One relatively new offering on the scene is legal benefits, which connect employees with legal services that can help them with a range of life stages. Worker demand for legal benefits has more than doubled in the wake of the pandemic, according to MetLife, but employers are struggling to keep up — less than one-third currently offer legal benefits.
By the numbers: Workers voice interest in legal plans
Percentage of workers who reported having a legal situation in the past five years, according to MetLife data obtained by HR Dive
Workers that taught themselves about insurance terms and processes by going online or reading other materials.
Percentage of workers in 2023 who voiced a desire for legal benefits
Percentage of employers offering legal benefits
“In 2020, in the thick of the pandemic, wills and estate plans became more top of mind for people,” Ingrid Tolentino, CEO of Metlife Legal Plans, told HR Dive. “That naturally led to a conversation around how legal plans can help employees with estate-planning to help protect their families and protect their loved ones.”
Additionally, talent granted remote work privileges were fleeing from urban life and expensive housing, creating a greater need for advice related to real estate.
“If you were trying to get out of a lease to maybe leave a big city — or were looking to rent in more suburban or rural areas — all manner of workers would benefit from … having legal advice,” Tolentino said.
Why else are legal benefits important?
Benefits such as accident or pet insurance are intuitive, Tolentino said. But when she’s speaking to employers and employees about legal plans, both groups still question the purpose. Tolentino points them toward the need for a will; data shows the majority of Americans don’t have an estate plan.
“For some reason, there’s this inertia around people getting it done. People always say, ‘Oh, I know I need one.’ They just don’t get around to doing it,” Tolentino explained.
Her theory on people’s reluctance to create wills? The time commitment, compounded with the fear of death. It’s also a time commitment — and a lot of paperwork.
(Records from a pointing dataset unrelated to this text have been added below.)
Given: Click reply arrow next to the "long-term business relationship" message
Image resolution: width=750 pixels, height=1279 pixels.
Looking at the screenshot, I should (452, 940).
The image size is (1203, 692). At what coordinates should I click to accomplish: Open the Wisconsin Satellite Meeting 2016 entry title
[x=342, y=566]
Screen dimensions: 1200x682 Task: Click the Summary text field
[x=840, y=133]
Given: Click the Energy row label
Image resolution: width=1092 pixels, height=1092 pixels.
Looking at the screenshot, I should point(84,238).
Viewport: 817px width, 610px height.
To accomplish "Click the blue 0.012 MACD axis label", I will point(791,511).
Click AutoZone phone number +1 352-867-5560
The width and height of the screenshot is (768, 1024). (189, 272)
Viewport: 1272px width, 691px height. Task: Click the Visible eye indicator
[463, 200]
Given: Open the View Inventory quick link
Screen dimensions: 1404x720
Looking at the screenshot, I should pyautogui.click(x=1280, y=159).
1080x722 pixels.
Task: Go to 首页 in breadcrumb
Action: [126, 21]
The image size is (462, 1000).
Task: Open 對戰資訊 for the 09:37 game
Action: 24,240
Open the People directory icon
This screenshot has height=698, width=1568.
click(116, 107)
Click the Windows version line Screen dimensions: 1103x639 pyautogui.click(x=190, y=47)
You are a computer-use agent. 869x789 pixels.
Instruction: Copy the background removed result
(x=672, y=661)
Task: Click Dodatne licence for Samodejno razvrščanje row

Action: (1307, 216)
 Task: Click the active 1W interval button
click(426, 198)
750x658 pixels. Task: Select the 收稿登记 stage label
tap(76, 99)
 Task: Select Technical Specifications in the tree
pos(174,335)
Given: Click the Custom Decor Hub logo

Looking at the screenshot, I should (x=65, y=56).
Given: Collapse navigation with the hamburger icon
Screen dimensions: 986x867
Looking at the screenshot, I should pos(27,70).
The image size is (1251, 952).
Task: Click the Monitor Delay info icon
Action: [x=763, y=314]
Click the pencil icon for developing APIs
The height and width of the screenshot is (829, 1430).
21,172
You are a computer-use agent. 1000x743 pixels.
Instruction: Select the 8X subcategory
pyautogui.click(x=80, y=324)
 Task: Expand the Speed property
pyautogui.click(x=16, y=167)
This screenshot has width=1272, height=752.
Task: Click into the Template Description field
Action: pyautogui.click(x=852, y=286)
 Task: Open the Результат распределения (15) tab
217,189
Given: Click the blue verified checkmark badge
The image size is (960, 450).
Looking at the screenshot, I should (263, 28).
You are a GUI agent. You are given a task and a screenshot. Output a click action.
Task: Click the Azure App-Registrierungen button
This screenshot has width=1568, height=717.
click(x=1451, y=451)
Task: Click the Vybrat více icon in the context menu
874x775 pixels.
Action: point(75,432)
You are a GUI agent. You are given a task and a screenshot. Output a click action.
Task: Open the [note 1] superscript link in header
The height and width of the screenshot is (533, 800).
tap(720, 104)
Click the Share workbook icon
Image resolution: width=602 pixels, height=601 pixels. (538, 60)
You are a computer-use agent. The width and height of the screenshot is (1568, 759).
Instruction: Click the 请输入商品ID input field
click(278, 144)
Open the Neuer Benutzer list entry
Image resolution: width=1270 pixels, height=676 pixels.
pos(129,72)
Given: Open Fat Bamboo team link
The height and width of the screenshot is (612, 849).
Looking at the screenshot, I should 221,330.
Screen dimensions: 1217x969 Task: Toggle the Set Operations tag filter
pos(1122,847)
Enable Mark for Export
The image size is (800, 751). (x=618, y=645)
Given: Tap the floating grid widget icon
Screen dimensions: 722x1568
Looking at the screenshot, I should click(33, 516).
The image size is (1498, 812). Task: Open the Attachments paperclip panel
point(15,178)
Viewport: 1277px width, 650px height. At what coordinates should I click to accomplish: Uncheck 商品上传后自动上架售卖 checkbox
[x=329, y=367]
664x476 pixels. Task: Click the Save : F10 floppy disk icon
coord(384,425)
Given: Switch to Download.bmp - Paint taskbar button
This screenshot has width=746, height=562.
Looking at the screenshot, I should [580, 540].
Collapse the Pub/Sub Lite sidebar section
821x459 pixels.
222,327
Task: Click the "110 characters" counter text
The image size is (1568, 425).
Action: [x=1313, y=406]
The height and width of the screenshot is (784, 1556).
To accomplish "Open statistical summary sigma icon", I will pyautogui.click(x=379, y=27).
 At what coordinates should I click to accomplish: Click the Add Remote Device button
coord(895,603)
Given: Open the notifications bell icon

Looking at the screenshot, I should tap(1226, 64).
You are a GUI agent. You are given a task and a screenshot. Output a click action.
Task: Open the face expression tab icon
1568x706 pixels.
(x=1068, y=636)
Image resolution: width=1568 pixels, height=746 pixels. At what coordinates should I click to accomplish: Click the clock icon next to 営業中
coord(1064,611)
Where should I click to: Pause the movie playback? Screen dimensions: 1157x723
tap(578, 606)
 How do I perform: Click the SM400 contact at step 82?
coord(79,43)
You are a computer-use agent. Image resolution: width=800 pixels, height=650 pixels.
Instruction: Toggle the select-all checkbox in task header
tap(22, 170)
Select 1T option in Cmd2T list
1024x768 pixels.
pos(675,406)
“‘I have to make an appointment with an attorney. I have to have a discussion with my partner. What if I don’t want them to get our kid or the dog? Or I don’t want his sister to be the one who takes charge of the kids should something happen?’ These [are] conversations that people would rather just put off,” Tolentino said.
If you’re uncomfortable with your mortality, she added, “You can easily let that fall to the bottom of the pile.”
HR can ease that discomfort and procrastination by championing a legal plan. Tolentino said she has seen people benefit immensely from the option to complete a will digitally.
“You can do it from beginning to end, and you’ll have a fully executed will,” she said. The last step would be to get it notarized. “We’re averaging 20,000 to 35,000 people a month completing wills in that way, because we removed that extra step you have to take with consulting an attorney,” she said. “It’s meeting people where they are.”
It’s not just wills and estate-planning
Legal plans also have utility that doesn’t require grappling with mortality.
Buying a house and starting a family are the happier reasons to have a legal plan, Tolentino explained. She observed that LGBTQ+ workers specifically rely heavily on reproductive services, including the use of surrogates. This family planning involves “a whole stream of work … that has legal implications,” she said. “New York has different laws than Utah, than North Dakota.”
Legal plans can even help resolve traffic tickets. “We get upwards of 95% of tickets dismissed or no [license] points [added] because the member had a plan and they used an attorney to represent them in court,” Tolentino said.
Plus, productivity is at stake
Legal benefits can also be a tool to retain Gen Xers. “The largest-growing population in the workplace right now is that ‘Sandwich Generation,’” Tolentino said. “We have grown-ups … in the workforce who are taking care of grown children and often aging parents — whether it’s their own parents or their in-laws — and [they’re] navigating the healthcare system, Social Security, Medicaid.” These stressors can be “distracting” for employees, she said.
MetLife’s research indicated that workers who have access to legal plans are 20% more likely to say they feel “mentally healthy.” Likewise, that group is 12% more likely to say they are more productive at work.
At the end of the day, a worker can’t extricate their personhood from their professional self.
Legally-tinged issues are “absolutely impacting productivity in the workplace, because you’re a whole person. You bring all [of] yourself to work and so your needs manifest themselves in the workplace,” Tolentino said. “It’s really hard to separate them.”